> _About this task_: Instruction for the entries that follow: retype exactly the lines from the line with "500 (67, 1206)" to the line with "дата публикуване (601, 421)", both included, and omit all others.
** Opening Data for this exercise block **
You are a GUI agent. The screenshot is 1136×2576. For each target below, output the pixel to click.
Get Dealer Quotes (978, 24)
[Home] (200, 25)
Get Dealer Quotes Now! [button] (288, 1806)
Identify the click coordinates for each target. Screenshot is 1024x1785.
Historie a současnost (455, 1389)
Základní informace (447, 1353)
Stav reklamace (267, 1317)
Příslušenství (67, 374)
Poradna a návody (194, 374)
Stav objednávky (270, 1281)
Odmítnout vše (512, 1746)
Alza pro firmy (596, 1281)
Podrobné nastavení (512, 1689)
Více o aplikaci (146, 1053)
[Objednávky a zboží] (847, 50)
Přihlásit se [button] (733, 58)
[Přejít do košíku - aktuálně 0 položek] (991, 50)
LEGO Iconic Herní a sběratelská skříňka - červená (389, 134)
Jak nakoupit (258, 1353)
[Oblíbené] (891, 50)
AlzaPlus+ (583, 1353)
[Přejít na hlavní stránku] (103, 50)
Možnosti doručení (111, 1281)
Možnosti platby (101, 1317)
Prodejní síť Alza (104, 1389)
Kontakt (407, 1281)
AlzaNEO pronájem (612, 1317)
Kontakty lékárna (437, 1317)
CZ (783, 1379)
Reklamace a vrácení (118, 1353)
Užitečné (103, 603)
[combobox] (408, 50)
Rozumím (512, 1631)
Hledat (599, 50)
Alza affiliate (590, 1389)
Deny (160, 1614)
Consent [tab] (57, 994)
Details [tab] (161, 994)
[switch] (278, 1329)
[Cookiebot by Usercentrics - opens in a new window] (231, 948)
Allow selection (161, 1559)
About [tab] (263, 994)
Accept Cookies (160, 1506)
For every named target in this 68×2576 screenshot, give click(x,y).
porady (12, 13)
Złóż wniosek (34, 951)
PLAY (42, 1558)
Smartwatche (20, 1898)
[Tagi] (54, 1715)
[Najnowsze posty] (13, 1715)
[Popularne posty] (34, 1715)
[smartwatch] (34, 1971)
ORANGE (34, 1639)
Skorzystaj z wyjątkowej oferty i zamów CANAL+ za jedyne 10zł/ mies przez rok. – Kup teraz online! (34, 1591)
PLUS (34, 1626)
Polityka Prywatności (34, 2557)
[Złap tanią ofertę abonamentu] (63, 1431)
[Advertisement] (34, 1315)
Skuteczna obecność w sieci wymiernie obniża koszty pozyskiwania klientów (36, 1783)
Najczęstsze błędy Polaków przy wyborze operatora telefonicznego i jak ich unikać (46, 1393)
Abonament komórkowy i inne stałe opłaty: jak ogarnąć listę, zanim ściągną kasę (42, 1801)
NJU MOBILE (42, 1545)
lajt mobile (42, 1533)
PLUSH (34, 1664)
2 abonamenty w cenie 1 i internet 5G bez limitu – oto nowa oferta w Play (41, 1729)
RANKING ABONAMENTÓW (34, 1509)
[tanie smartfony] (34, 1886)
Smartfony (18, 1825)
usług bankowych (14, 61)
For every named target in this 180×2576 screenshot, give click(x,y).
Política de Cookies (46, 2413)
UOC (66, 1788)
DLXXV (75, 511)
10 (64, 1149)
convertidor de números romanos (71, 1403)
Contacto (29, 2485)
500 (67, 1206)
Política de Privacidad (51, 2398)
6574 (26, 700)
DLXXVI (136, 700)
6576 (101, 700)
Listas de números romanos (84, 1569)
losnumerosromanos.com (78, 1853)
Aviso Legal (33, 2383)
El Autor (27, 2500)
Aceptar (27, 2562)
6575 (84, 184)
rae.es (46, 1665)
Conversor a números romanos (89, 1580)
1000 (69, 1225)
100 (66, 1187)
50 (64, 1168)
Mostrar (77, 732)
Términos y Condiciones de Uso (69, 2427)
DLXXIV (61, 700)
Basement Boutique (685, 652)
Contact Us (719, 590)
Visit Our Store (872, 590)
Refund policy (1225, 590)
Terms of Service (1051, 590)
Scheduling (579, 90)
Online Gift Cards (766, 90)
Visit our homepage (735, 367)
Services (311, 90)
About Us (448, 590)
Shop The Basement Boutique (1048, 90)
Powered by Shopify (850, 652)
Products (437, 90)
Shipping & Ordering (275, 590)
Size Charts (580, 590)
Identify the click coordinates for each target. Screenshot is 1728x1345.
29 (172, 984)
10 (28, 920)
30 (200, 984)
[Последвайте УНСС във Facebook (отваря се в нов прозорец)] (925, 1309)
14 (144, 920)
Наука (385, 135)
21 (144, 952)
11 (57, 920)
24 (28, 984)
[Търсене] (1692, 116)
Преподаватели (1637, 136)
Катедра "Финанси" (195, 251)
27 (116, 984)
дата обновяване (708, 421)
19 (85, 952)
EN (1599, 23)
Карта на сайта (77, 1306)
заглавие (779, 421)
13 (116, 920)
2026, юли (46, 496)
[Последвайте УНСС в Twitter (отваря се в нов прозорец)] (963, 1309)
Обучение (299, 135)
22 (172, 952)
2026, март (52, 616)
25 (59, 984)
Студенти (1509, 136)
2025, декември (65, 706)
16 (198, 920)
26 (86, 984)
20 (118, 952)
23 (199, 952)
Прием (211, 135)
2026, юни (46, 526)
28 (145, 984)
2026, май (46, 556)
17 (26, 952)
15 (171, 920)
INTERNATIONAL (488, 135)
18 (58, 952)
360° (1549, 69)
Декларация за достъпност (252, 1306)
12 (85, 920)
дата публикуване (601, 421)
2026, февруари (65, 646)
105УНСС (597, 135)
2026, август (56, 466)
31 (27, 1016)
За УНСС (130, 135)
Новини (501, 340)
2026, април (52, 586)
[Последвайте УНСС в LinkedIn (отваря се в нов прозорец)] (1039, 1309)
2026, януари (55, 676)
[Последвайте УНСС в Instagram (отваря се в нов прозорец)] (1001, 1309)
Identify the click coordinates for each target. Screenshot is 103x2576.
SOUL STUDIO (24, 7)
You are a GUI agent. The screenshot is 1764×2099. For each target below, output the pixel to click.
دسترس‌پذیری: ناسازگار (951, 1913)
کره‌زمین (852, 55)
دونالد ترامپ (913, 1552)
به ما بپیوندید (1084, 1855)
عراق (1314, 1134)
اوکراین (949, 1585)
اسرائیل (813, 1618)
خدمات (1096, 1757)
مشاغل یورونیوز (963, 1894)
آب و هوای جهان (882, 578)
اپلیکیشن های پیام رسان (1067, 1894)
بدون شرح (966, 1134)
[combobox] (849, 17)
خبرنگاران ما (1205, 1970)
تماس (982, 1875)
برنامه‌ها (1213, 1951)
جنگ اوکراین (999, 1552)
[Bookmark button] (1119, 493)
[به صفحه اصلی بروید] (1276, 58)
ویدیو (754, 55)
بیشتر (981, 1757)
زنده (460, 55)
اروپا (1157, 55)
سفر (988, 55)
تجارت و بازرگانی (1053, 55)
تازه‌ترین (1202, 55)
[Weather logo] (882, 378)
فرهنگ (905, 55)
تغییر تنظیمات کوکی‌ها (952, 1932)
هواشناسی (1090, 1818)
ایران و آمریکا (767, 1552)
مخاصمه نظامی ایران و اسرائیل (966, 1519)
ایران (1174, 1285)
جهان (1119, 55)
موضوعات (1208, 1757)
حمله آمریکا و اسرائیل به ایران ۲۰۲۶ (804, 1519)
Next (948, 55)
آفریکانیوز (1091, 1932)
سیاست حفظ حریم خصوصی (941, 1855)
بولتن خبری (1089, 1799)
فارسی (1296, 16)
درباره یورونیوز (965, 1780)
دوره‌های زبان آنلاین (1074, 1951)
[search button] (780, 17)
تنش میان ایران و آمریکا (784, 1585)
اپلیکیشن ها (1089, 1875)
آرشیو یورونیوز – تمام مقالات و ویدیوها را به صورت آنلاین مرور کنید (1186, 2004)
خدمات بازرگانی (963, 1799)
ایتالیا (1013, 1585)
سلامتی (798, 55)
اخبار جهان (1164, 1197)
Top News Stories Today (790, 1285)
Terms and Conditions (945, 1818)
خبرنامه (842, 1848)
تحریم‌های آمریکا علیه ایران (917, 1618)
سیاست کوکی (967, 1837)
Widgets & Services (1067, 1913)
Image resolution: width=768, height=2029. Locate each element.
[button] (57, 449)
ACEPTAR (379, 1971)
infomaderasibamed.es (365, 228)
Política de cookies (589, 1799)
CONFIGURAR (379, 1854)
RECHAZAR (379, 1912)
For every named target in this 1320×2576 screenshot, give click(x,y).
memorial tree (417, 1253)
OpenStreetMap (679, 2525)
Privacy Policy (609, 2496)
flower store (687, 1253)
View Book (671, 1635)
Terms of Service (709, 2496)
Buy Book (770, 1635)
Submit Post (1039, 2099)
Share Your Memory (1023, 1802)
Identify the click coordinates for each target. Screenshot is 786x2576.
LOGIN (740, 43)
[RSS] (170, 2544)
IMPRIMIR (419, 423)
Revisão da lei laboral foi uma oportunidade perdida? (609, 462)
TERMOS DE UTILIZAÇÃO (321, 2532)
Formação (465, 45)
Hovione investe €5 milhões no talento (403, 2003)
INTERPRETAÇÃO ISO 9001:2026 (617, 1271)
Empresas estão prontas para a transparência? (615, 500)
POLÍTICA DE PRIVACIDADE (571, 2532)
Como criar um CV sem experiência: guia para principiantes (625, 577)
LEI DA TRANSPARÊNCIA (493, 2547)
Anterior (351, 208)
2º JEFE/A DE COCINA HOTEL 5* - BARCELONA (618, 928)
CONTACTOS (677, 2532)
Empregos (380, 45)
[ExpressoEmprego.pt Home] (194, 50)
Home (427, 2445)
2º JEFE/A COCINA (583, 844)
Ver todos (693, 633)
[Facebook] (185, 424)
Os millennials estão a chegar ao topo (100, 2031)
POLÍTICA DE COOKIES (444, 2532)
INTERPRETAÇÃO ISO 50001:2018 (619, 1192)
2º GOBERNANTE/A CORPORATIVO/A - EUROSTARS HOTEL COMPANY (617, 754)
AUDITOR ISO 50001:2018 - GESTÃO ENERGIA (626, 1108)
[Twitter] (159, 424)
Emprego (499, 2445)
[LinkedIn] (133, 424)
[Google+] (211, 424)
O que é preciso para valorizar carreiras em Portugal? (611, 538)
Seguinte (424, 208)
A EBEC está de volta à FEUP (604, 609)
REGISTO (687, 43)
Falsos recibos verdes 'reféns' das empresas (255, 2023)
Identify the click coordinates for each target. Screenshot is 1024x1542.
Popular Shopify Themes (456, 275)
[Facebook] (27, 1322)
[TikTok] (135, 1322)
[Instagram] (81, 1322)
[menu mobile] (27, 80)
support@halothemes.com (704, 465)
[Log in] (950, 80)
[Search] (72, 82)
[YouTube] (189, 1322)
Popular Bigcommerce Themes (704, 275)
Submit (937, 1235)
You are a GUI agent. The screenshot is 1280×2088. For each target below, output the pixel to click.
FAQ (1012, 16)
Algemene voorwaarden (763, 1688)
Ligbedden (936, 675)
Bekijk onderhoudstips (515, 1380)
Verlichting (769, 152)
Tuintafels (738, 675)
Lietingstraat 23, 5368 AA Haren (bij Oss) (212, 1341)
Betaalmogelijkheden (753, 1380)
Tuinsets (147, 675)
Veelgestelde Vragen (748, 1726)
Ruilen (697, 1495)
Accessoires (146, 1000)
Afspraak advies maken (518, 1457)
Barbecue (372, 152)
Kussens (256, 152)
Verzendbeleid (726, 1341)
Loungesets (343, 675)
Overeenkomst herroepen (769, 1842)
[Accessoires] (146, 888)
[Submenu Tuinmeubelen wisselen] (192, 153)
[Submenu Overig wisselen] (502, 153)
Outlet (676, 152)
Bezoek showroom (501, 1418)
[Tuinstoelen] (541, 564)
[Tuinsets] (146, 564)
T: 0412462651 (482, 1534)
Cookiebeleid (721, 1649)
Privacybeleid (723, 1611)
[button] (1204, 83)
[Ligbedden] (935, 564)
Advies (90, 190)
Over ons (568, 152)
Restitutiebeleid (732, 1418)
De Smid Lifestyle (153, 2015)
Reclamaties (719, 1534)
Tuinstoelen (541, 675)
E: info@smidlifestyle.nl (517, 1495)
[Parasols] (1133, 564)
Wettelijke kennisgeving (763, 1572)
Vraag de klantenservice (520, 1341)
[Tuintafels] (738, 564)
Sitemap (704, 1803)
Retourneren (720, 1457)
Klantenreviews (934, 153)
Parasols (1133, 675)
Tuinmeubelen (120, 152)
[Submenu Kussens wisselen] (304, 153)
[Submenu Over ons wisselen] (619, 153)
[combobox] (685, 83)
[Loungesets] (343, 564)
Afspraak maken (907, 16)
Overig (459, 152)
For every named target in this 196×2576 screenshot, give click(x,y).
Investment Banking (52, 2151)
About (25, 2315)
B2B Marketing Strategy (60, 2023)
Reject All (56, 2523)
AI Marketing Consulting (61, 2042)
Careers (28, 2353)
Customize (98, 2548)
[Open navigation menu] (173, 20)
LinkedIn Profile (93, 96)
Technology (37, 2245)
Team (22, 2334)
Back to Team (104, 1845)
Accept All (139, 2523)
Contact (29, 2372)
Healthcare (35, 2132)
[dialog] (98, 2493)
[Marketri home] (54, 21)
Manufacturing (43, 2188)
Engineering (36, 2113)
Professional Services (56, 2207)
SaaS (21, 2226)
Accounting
** Closing Data for this exercise block **
> _Answer area_:
500 (67, 1206)
Política de Privacidad (51, 2398)
6574 (26, 700)
DLXXVI (136, 700)
6576 (101, 700)
Listas de números romanos (84, 1569)
losnumerosromanos.com (78, 1853)
Aviso Legal (33, 2383)
El Autor (27, 2500)
Aceptar (27, 2562)
6575 (84, 184)
rae.es (46, 1665)
Conversor a números romanos (89, 1580)
1000 (69, 1225)
100 (66, 1187)
50 (64, 1168)
Mostrar (77, 732)
Términos y Condiciones de Uso (69, 2427)
DLXXIV (61, 700)
Basement Boutique (685, 652)
Contact Us (719, 590)
Visit Our Store (872, 590)
Refund policy (1225, 590)
Terms of Service (1051, 590)
Scheduling (579, 90)
Online Gift Cards (766, 90)
Visit our homepage (735, 367)
Services (311, 90)
About Us (448, 590)
Shop The Basement Boutique (1048, 90)
Powered by Shopify (850, 652)
Products (437, 90)
Shipping & Ordering (275, 590)
Size Charts (580, 590)
Identify the click coordinates for each target. Screenshot is 1728x1345.
29 (172, 984)
10 (28, 920)
30 (200, 984)
[Последвайте УНСС във Facebook (отваря се в нов прозорец)] (925, 1309)
14 (144, 920)
Наука (385, 135)
21 (144, 952)
11 (57, 920)
24 (28, 984)
[Търсене] (1692, 116)
Преподаватели (1637, 136)
Катедра "Финанси" (195, 251)
27 (116, 984)
дата обновяване (708, 421)
19 (85, 952)
EN (1599, 23)
Карта на сайта (77, 1306)
заглавие (779, 421)
13 (116, 920)
2026, юли (46, 496)
[Последвайте УНСС в Twitter (отваря се в нов прозорец)] (963, 1309)
Обучение (299, 135)
22 (172, 952)
2026, март (52, 616)
25 (59, 984)
Студенти (1509, 136)
2025, декември (65, 706)
16 (198, 920)
26 (86, 984)
20 (118, 952)
23 (199, 952)
Прием (211, 135)
2026, юни (46, 526)
28 (145, 984)
2026, май (46, 556)
17 (26, 952)
15 (171, 920)
INTERNATIONAL (488, 135)
18 (58, 952)
360° (1549, 69)
Декларация за достъпност (252, 1306)
12 (85, 920)
дата публикуване (601, 421)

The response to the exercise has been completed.